Speaking of market sentiment, I wouldn't be surprised to see the percentage of bullish investors as measured by both Investor's Intelligence and AAII hit as high as 75% by the second quarter of this year. If this happens it will put an interim top on the market and would virtually assure a rough second half of the year by comparison. Why would I think that the second half of 2005 would be rough (particularly the fourth quarter) when the X-5 year is always bullish? Because unlike any other time in the last 120 years we have a longer-term configuration in the cycles unlike any other time.

For instance, last year I kept pounding on the 10-year cycle and noted that once it bottomed in the fall of the year it would produce a magnificent rally in the stock market that would carry the indices into 2005 on a bullish note. This much transpired. However, what I failed to consider is that when the 10-year cycle bottomed, the 20-year cycle also peaked. Since the 30-year cycle peaked in 1999/2000, the last of the super long-term cycles have all peaked now as we head for the fateful 2010-2014 time frame when the economic K-wave and the 120-year cycle are both due to bottom.

Does this mean the magnificent rally off the 2004 lows has ended? No, it doesn't. I still think the S&P 500 will head toward the 1260 area and I expect to see the Dow 30 index over 11,000 by the end of the first quarter of 2005. After this I expect a topping process lasting into the spring and then the dominant interim is due to bottom around mid-year. This would obviously produce another sharp decline in the broad market around this time. This in turn will probably be followed by a summer rally but to either a lower high or to a double top. Then for the corker...we could very well have an "October Massacre."

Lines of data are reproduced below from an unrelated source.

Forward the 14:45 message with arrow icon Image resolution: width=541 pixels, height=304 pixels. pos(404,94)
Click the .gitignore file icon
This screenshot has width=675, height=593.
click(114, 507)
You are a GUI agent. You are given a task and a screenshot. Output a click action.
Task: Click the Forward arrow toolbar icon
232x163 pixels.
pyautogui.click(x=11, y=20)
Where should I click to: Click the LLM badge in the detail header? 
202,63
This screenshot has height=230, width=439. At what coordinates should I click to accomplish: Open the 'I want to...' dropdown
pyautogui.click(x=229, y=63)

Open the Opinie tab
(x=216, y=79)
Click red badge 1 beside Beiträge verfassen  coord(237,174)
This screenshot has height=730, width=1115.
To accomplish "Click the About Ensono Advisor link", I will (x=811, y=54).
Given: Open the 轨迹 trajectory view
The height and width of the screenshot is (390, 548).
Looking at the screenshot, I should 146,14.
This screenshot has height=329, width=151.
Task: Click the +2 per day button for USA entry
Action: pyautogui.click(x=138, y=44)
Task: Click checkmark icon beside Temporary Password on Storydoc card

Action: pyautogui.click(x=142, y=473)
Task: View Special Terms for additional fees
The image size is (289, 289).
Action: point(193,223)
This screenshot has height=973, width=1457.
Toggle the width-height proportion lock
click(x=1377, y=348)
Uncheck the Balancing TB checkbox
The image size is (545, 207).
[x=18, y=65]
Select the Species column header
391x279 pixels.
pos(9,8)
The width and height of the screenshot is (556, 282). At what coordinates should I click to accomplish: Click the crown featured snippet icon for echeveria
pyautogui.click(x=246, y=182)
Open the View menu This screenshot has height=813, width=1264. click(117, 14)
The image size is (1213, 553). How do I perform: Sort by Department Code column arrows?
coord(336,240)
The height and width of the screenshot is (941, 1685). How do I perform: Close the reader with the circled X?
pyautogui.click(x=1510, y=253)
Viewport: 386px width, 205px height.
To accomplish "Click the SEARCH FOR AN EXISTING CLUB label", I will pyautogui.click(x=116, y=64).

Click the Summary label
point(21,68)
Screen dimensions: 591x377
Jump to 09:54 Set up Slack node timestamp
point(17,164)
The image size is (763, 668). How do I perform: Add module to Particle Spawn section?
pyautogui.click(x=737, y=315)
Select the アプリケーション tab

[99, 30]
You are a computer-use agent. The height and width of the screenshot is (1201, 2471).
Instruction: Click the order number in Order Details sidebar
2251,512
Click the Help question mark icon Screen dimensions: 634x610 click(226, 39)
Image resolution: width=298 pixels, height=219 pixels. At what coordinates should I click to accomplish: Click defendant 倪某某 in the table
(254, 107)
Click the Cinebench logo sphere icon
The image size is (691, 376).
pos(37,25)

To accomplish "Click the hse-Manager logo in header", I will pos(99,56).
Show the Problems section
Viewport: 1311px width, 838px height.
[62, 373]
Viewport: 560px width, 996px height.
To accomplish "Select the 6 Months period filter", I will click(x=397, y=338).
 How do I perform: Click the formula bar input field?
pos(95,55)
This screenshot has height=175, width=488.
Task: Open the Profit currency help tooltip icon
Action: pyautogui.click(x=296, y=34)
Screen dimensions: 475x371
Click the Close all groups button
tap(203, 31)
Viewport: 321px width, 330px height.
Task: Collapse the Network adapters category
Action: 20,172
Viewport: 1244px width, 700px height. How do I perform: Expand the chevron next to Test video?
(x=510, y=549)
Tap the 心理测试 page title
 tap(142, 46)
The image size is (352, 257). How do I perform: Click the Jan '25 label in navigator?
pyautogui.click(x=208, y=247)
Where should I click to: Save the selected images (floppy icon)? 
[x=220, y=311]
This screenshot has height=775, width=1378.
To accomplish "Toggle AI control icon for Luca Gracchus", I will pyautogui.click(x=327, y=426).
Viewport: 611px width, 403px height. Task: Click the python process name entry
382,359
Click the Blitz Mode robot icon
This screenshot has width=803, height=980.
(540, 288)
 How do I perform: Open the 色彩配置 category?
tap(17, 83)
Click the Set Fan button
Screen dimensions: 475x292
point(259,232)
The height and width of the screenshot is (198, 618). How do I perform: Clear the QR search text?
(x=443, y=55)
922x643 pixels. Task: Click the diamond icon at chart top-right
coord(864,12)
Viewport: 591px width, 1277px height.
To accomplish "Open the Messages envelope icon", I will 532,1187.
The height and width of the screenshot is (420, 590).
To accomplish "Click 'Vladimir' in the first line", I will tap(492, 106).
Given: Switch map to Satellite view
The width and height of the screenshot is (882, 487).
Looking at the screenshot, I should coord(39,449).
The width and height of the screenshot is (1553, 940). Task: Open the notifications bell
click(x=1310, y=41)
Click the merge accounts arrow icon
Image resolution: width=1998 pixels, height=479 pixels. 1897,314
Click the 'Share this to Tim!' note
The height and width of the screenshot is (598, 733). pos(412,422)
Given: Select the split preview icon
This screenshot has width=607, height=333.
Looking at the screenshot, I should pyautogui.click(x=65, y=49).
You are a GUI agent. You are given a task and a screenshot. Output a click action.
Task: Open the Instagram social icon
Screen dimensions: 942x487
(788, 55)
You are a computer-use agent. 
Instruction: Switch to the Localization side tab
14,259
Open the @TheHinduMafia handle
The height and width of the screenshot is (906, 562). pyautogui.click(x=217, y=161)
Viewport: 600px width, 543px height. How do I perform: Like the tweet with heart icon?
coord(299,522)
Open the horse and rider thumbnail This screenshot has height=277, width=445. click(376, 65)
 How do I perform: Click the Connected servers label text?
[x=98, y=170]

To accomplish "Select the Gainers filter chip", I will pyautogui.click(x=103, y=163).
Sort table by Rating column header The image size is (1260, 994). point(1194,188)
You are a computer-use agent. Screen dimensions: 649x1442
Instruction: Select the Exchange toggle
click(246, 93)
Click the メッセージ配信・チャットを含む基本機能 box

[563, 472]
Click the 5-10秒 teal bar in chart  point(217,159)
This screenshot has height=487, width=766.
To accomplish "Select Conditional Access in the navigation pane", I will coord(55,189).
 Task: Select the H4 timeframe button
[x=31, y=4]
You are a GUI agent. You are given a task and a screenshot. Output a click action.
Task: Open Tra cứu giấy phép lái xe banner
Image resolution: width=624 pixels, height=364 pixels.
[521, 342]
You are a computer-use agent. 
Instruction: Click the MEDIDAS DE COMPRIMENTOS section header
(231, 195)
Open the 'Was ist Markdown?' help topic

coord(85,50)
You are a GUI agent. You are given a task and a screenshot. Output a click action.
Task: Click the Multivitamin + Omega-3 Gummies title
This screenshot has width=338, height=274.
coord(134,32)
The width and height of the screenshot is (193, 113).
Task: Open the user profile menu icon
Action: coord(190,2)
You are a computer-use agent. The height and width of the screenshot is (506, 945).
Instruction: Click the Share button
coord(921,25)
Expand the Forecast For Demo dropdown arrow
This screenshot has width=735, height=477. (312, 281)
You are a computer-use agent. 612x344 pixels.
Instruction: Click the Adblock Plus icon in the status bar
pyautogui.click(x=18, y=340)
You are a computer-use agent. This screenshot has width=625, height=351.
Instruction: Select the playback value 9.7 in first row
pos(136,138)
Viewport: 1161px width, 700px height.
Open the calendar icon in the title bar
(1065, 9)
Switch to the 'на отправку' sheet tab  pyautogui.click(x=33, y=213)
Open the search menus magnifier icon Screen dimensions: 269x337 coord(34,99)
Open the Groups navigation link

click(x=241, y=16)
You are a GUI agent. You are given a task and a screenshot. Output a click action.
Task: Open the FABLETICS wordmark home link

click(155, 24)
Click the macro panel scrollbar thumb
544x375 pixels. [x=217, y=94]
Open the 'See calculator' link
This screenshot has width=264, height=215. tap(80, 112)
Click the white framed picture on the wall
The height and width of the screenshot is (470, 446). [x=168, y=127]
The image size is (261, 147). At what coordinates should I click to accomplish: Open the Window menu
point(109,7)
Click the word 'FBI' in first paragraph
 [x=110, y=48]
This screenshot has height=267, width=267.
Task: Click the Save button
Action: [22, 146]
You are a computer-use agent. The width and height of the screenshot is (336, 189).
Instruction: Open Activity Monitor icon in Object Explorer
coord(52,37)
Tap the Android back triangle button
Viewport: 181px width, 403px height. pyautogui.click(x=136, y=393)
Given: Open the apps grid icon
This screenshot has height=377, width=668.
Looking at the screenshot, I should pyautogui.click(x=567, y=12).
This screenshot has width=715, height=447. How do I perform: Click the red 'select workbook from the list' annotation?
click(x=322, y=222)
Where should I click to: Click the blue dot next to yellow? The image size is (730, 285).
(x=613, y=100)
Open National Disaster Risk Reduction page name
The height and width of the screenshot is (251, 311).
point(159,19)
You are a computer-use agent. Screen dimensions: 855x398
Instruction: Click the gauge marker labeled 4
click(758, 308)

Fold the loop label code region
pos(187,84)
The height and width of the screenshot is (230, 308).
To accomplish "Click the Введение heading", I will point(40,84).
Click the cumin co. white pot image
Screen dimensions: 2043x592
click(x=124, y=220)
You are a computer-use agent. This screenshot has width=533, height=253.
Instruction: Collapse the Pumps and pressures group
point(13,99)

Two things typically conspire to create October crashes. One of them is excessive valuations and excessively bullish investor sentiment bordering on giddiness. If the S&P reaches for my 1260 area target this year it would obviously create even more bullishness on top of the already high levels of investor sentiment. Hence my forecast for the bullish consensus to reach 70-75%. Another consideration for 2005 is the 6-year cycle which is due to peak around September/October. This same exact configuration was what caused the crash of 1987, viz., the peaking of the 6-year cycle along with excessive bullish sentiment among investors. Keep this in mind as we approach the late summer/early fall.

Assuming the market takes a dive this fall, I'd expect it to be followed by a bottoming process lasting until the end of the year. The more severe the hit, the longer the bottoming process. So you can see how this could all play out to be a down year for 2005 as measured from start to finish. The first half of the year will largely be owned by the bulls, while the second half looks like it could be controlled by the bears. Thus, both sides of the fence will likely have their fair share of control and conquest in 2005.

What about the energy outlook for 2005? In last year's forecast I predicted that the price of coal and other base minerals would enjoy a meteoric bull market and have a very good 2004, a forecast that materialized. I neglected to mention crude oil in last year's forecast and obviously oil was a big winner in 2004. How will oil likely perform in 2005? I expect the first half of the year to be largely a period of consolidation for the crude price, followed by an upward move in the second half of the year. I expect crude to re-test the $55 area top from 2004 sometime in the latter half of 2005.